The survey results suggest that there is big gap between customer- and service-provider definitions of performance excellence.
In fact, the requirements of different client types and their perceptions of contractors vary widely. Major bio/pharmaceutical
companies have substantial in-house capabilities and experience and are less dependent on their service providers than small
bio/pharmaceutical companies, which expect help in navigating the drug-development process and have a broad definition of
what should be included in project management and customer service. Our survey results indicate that respondents from major
bio/pharma companies have a higher regard for contractor performance than smaller companies, no doubt reflecting the latter's
greater need for support.
Although 2008 is shaping up to be another strong year, the outlook for 2009 is somewhat less clear. Certainly contract service
providers are less optimistic: More than 30% expect next year's revenues to be similar to or less than this year's revenues.
In the 2007 survey, only 20% expected 2008 revenue to be flat or down by comparison. On the other hand, bio/pharma company
respondents expect continued healthy gains in their budgets in 2009, with 44% expecting budget increases of 10% or more.

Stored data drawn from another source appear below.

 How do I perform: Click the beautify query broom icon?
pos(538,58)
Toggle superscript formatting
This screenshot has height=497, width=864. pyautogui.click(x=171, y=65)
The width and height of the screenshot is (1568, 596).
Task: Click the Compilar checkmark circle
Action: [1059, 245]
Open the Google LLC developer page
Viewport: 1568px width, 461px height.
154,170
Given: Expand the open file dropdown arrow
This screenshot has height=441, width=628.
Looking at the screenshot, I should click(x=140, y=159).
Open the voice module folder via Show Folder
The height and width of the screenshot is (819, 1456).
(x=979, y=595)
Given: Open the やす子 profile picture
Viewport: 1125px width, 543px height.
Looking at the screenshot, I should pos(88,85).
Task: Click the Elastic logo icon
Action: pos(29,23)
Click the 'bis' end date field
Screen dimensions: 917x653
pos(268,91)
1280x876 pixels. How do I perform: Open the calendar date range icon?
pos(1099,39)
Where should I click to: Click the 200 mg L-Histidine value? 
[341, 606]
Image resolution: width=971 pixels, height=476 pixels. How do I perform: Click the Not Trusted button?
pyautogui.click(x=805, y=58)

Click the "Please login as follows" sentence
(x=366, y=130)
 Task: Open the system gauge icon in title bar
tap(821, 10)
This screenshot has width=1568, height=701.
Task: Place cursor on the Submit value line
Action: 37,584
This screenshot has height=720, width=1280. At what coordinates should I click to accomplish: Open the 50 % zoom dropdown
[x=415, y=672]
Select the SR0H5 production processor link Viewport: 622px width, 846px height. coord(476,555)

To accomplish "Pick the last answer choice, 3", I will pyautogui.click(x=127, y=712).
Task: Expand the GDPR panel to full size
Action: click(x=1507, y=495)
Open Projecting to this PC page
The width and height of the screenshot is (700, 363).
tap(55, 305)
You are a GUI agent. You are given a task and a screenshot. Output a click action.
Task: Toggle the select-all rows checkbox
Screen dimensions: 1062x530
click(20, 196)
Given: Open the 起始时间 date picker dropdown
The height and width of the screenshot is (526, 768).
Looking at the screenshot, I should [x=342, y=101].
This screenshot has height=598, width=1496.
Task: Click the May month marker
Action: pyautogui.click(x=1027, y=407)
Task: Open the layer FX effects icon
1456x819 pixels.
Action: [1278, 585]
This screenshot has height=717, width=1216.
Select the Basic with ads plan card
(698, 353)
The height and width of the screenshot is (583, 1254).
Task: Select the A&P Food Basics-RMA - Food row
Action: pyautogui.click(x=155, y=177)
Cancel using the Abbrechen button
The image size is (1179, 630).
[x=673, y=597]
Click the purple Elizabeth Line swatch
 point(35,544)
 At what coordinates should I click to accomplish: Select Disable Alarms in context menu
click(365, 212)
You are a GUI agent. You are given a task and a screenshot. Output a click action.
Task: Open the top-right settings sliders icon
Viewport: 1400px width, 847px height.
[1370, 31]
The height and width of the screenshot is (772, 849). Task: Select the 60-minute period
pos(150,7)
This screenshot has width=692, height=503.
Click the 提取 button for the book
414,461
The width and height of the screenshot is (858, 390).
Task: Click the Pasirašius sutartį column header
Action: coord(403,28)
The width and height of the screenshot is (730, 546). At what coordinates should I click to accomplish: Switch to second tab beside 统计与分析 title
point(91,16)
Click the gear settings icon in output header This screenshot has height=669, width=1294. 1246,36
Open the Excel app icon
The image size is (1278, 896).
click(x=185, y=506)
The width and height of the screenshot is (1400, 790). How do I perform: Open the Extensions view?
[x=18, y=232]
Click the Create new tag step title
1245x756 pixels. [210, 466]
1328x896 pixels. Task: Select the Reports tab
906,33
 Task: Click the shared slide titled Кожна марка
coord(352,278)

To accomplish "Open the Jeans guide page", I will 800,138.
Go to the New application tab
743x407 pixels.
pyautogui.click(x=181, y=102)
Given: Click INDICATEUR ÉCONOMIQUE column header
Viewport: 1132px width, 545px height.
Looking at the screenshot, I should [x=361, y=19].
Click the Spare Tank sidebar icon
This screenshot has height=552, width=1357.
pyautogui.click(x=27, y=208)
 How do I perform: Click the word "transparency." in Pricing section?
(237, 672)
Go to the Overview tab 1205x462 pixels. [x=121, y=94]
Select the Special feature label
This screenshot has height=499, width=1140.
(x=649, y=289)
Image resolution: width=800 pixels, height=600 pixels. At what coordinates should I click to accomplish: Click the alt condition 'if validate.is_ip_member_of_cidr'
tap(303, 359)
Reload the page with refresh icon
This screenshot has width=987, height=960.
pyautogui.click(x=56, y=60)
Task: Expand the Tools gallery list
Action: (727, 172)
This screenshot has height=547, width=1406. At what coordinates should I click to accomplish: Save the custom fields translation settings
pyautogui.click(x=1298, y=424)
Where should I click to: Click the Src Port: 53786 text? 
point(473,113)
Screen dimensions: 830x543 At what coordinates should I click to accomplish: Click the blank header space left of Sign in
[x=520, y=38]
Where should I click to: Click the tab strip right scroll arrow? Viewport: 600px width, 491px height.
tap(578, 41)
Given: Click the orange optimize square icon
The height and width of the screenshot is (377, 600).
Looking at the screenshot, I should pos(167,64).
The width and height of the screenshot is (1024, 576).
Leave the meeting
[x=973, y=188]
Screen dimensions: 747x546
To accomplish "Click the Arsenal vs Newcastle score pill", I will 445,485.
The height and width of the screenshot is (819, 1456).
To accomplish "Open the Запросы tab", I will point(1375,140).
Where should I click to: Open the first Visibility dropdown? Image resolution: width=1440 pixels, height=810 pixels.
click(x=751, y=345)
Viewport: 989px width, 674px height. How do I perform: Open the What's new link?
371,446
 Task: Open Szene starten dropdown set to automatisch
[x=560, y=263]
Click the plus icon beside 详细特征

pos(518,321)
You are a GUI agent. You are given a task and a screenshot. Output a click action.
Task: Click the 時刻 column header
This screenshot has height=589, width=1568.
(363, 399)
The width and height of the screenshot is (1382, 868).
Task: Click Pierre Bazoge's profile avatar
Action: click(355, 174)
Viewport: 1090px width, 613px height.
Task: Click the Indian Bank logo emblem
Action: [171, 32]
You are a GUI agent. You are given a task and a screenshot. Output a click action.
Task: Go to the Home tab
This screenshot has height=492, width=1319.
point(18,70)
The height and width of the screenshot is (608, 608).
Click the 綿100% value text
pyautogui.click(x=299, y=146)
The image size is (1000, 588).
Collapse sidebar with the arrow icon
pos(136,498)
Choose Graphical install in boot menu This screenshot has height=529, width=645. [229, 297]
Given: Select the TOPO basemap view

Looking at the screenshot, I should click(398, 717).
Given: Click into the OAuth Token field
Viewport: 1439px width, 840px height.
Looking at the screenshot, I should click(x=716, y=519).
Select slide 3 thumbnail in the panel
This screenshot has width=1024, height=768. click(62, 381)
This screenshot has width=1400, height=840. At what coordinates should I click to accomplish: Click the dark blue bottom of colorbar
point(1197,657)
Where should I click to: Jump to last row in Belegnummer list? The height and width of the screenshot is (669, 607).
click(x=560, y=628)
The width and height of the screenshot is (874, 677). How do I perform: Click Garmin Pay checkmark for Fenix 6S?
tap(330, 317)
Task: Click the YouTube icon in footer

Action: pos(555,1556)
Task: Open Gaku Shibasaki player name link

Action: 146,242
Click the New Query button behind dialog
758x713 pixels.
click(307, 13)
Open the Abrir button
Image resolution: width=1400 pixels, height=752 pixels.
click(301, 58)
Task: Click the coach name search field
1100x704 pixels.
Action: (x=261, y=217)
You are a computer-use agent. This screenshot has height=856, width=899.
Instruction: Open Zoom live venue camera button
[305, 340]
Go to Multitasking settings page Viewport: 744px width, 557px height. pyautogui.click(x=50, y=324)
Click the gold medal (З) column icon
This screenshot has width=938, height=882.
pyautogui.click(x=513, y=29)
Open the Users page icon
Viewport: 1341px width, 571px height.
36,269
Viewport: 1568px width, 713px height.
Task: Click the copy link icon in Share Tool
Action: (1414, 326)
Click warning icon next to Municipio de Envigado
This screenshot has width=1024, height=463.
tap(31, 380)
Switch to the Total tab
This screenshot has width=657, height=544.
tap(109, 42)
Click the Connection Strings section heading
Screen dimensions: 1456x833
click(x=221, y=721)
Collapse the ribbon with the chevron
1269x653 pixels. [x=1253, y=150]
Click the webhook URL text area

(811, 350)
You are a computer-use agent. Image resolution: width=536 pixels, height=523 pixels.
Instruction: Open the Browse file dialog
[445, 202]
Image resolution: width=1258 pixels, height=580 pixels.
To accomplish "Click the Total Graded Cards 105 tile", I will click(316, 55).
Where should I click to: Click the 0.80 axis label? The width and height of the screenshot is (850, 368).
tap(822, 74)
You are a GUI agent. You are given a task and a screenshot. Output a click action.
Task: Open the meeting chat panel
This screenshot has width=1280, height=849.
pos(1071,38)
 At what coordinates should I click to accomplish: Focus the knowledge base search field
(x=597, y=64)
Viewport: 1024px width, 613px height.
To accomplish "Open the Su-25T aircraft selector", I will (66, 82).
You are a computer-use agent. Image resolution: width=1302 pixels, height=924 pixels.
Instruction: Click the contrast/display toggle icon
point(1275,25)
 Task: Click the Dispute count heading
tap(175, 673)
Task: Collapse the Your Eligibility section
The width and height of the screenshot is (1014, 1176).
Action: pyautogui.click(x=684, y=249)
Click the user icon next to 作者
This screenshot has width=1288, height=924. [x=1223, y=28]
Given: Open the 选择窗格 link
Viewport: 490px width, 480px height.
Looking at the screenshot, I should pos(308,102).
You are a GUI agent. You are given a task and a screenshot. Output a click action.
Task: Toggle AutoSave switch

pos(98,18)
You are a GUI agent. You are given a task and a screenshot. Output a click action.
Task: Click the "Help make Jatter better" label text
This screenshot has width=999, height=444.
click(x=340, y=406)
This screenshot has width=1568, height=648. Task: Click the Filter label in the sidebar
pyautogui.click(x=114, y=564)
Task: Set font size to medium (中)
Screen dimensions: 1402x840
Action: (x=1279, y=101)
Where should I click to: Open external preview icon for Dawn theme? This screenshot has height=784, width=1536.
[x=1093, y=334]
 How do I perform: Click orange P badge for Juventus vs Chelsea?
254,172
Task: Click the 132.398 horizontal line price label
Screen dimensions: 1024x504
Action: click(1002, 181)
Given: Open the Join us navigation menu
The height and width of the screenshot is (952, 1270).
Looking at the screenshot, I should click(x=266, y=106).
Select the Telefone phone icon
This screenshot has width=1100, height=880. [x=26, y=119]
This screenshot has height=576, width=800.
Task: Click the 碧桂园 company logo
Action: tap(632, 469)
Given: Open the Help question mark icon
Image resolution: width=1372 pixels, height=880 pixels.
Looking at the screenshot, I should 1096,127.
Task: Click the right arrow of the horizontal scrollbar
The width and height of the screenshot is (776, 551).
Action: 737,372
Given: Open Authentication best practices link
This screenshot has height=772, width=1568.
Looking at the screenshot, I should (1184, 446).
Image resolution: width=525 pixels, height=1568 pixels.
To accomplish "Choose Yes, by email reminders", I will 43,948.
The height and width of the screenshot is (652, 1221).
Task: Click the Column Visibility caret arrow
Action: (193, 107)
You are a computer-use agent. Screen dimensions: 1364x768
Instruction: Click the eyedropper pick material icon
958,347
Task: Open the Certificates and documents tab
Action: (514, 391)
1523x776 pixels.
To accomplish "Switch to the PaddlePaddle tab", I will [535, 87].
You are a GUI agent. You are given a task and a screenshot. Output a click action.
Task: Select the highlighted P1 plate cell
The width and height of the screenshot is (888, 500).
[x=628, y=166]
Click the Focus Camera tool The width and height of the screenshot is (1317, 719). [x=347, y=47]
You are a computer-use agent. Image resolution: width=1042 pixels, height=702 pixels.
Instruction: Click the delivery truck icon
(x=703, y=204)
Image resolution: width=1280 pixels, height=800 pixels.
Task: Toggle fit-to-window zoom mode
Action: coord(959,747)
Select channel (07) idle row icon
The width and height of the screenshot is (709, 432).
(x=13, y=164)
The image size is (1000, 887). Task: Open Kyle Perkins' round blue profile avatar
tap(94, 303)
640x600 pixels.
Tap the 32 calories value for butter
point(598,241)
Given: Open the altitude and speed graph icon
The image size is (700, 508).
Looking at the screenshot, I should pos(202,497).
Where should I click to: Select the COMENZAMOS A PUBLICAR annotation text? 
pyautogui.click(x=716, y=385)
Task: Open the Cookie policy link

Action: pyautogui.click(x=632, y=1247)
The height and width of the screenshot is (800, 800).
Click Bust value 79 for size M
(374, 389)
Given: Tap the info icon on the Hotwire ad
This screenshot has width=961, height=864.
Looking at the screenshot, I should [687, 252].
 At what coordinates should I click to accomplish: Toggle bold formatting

The concerns of contractor respondents probably reflect broader market factors of the current industry environment. The survey
identified four key concerns (see Figure 9).
Competition from providers in India and China. Just over half of respondents are in some phase of sourcing from China and/or India, whether they are actively sourcing there
now, looking for vendors, or developing plans. That's about the same percentage as in the 2007 survey, but still significant.
As might be expected, major pharmaceutical companies are most actively sourcing from Asia, while small bio/pharma companies
are the least interested. The impact is especially being felt in manufacturing of chemical intermediates and active ingredients.
Too much capacity. Capacity is a very legitimate concern for service providers. In our industry analyses, PharmSource has quantified significant
overcapacity in commercial and clinical injectables manufacturing and biomanufacturing, and expects the problem exists throughout
the industry. As described, contractors are typically competing against four other service providers for each contract, and
the effort to establish new client relationships is intense.
Reduced early-stage funding. The difficult investment climate in the general economy is affecting the bio/pharma sector. Financing from initial public
offerings has practically disappeared and while venture capital funding in aggregate has remained level, it seems to be benefitting
fewer companies. Early-stage companies depend on CROs and CMOs for development activities but need funding to pay for them.
Reduced Big Pharma R&D spending. More major pharmaceutical companies are following the "proof of concept" development model long followed by early-stage companies.
The model seeks to minimize expenditures on a drug candidate until basic safety and efficacy are established, usually by Phase
IIA. As a result, companies are spending less on process, formulation, and analytical development services for early-phase
candidates but more on the smaller number of candidates that make it to later development. Major pharmaceutical companies
are also pushing on price as never before.
Overall, the survey responses reflect what PharmSource has been hearing from frequent conversations with service providers
and bio/pharma companies. The 2008 PharmSource–Pharmaceutical Technology Outsourcing Survey draws a picture of an industry that is still growing robustly but could be facing a slowdown in the months
ahead. Overall demand and market conditions will be the envy of other economic sectors, but service providers will to have
work harder to achieve the kind of results they have become used to in recent years.